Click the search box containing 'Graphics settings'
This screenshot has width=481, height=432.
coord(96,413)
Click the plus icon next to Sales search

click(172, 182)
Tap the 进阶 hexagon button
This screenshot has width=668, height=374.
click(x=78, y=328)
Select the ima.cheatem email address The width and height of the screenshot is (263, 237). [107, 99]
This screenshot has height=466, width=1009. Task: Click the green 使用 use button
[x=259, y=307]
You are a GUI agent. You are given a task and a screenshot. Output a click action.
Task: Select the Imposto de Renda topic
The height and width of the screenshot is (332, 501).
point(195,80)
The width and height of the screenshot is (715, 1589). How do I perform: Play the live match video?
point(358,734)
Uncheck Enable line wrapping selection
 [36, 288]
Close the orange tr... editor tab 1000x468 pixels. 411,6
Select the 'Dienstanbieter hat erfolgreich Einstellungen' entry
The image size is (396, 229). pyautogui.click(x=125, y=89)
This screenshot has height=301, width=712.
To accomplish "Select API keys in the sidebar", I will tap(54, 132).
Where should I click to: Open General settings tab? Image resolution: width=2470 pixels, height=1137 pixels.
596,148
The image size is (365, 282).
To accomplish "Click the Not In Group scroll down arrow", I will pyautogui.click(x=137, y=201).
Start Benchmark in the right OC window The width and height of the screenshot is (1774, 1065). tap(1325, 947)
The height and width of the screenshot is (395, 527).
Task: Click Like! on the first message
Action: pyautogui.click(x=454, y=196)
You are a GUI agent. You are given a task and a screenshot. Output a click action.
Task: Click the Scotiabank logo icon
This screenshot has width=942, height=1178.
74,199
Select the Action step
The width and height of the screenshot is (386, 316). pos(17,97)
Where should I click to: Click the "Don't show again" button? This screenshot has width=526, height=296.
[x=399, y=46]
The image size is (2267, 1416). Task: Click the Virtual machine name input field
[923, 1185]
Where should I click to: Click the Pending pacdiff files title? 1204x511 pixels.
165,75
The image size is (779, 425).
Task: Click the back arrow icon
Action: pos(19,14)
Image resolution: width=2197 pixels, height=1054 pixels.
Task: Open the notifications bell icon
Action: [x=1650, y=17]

STATED GOAL: Please transcribe the items from the line with "Close the orange" up to and including the line with "will pyautogui.click(x=137, y=201).".

RIGHT ANSWER:
Close the orange tr... editor tab 1000x468 pixels. 411,6
Select the 'Dienstanbieter hat erfolgreich Einstellungen' entry
The image size is (396, 229). pyautogui.click(x=125, y=89)
This screenshot has height=301, width=712.
To accomplish "Select API keys in the sidebar", I will tap(54, 132).
Where should I click to: Open General settings tab? Image resolution: width=2470 pixels, height=1137 pixels.
596,148
The image size is (365, 282).
To accomplish "Click the Not In Group scroll down arrow", I will pyautogui.click(x=137, y=201).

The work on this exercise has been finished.